What changes are social housing organisations planning in response to government policy?

Scotland

The long-term direction for the sector provided by the Scottish government under the Housing to 2040 Vision has resulted in greater certainty and more confidence in current social housing policy: 81 per cent of respondents feel positive about the direction of travel in Scotland.  

Encouragingly, only 13 per cent of respondents plan to build fewer homes than they did last year, and 45 per cent actually plan to build more, although delivery of homes will be dependent on the speed at which they can be completed when faced with the challenges presented by the availability of materials and skilled labour.

How do you feel about the direction of travel from the current government in relation to social housing policy?

How do you feel about the direction of travel from the current government in relation to social housing policy?

With plans to deliver 110,000 affordable homes over the next decade as part of the Housing to 2040 strategy, what are your development plans?
 

  Build less homes

Build the same number of homes

 Build more homes

Building safety standards

Building safety reform has one objective: saving lives. The UK and Scottish governments are travelling along different routes to this destination.
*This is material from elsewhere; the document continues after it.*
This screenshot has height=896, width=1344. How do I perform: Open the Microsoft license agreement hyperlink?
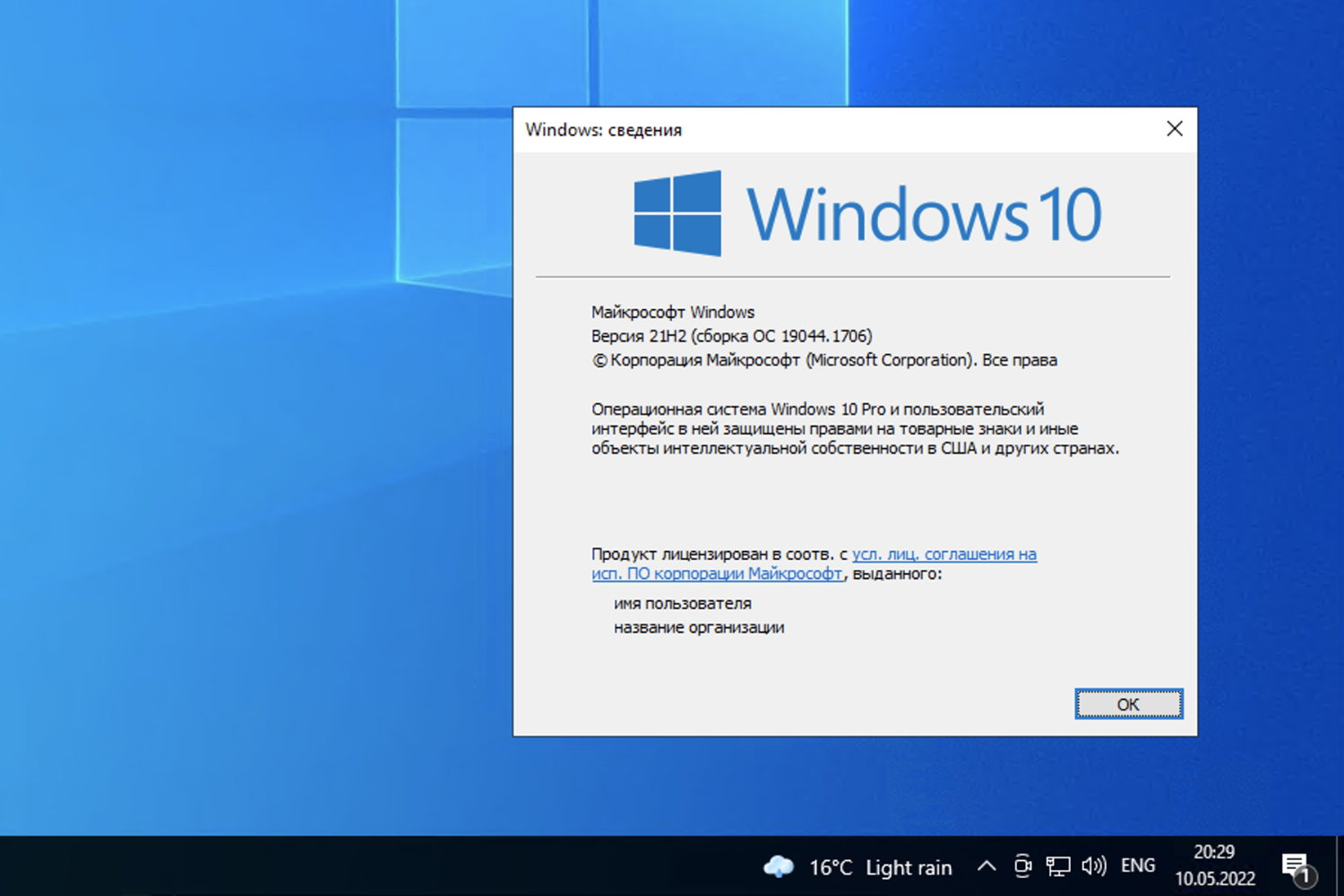tap(944, 554)
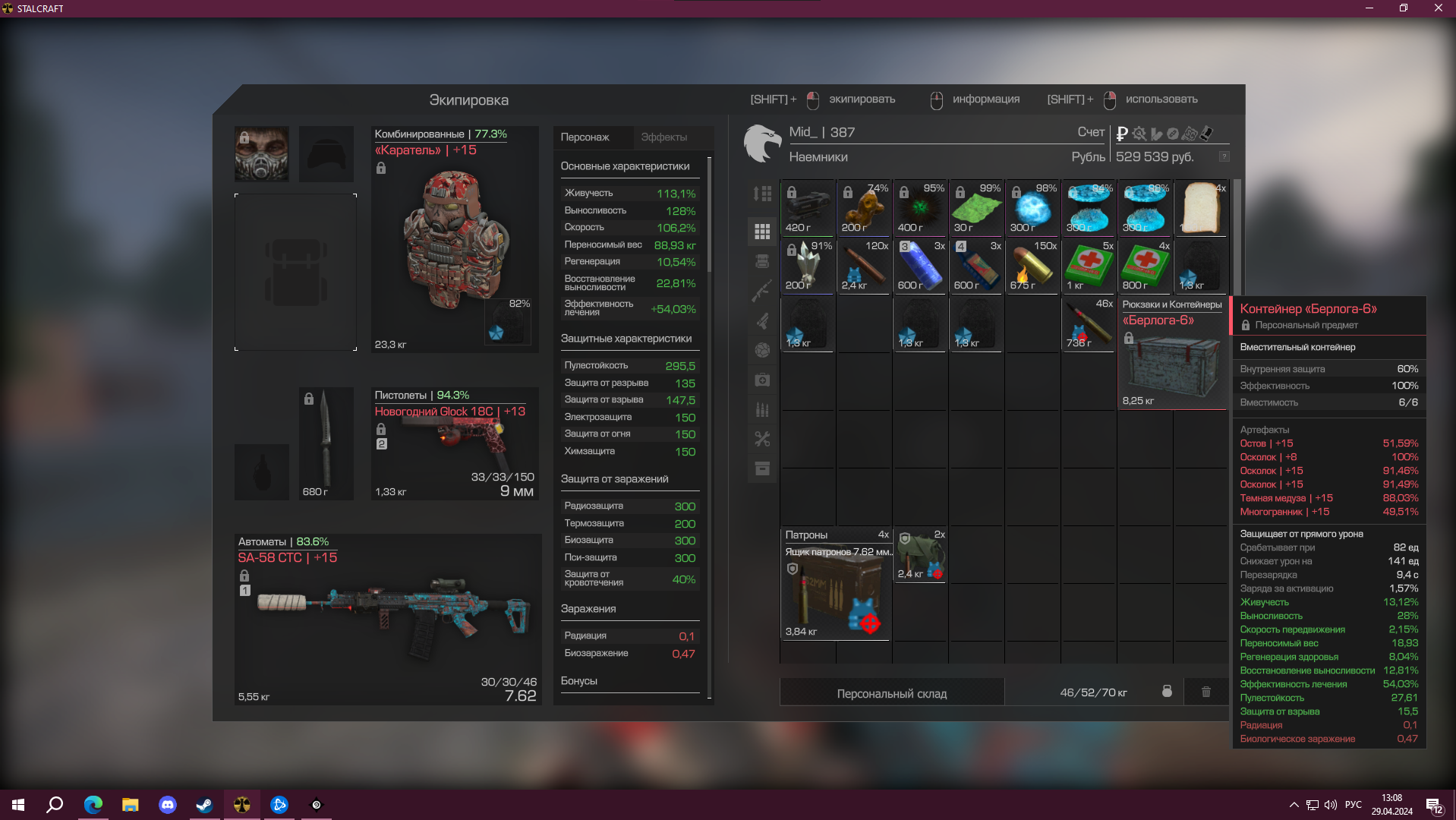Screen dimensions: 1456x820
Task: Switch to the Эффекты tab
Action: coord(663,137)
The plan in Scotland  is to focus on ‘reshaping’ the existing building standards system, while in England the focus is on fundamentally changing it through the Building Safety Act.

England and Wales

Back in 2021, two thirds of our Health of the Sector respondents in England and Wales believed that the Building Safety Act would achieve its aim – although almost a third were unsure as to how effective it would be.

Perhaps Judith Hackitt can take some pride in the fact that, after the release of her report ‘Building a Safer Future’, social housing organisations moved quickly to adopt its recommendations and so were already well ahead on compliance with the Building Safety Act when it took effect.

The sector has had to make some tough choices as it plans funding its compliance, however. In the absence of a cash injection from central government, and in the face of escalating construction costs, 84 per cent of our respondents plan simply to divert money that would otherwise have been spent on much-needed new homes and the essential maintenance of existing stock.

According to a report from Legal & General and the British Property Foundation, the sector needs to find £34bn each year to fund a 95,000-a-year shortfall in affordable homes. 

How much of your total spend will be diverted to fund the requirements of the Building Safety Act?


The responses demonstrate a clear objective to develop new homes but tempered by the increasing challenge of where to allocate scarce funding resources in responds to multiple demands.

This redirection of funds will inevitably leave gaps elsewhere, perhaps reflected in responses we received when we asked about strategic planning for the year ahead. ‘Further cost savings’ were a priority for 65 per cent of our sector leaders in England and Wales, and for 45 per cent of Scotland’s sector leaders. As housing associations are not yet being presented with an alternative to self-funding for remedial building works, it’s unsurprising that constructing new homes may be scaled down the priority list for the foreseeable future.

The Social Housing Regulation Policy Bill is imminent, and Kate Dodsworth was recently appointed as the new Director of Consumer Regulation at the Regulator of Social Housing.

This is particularly significant to our new question for respondents in England and Wales, about the reliability of their data capture and reporting systems  in terms of providing evidence of compliance with the Consumer Regulation Standards. Data will be essential to track when housing stock requires maintenance, for example, and to recording when and how resident complaints are resolved.

 

Contact us for support and advice

Keith Ward 

Our social housing specialists can help you understand the impact of government regulation and policy, and plan the right way forward for your organisation and tenants.

Contact Keith Ward, our Head of Social Housing, to discuss your challenges. 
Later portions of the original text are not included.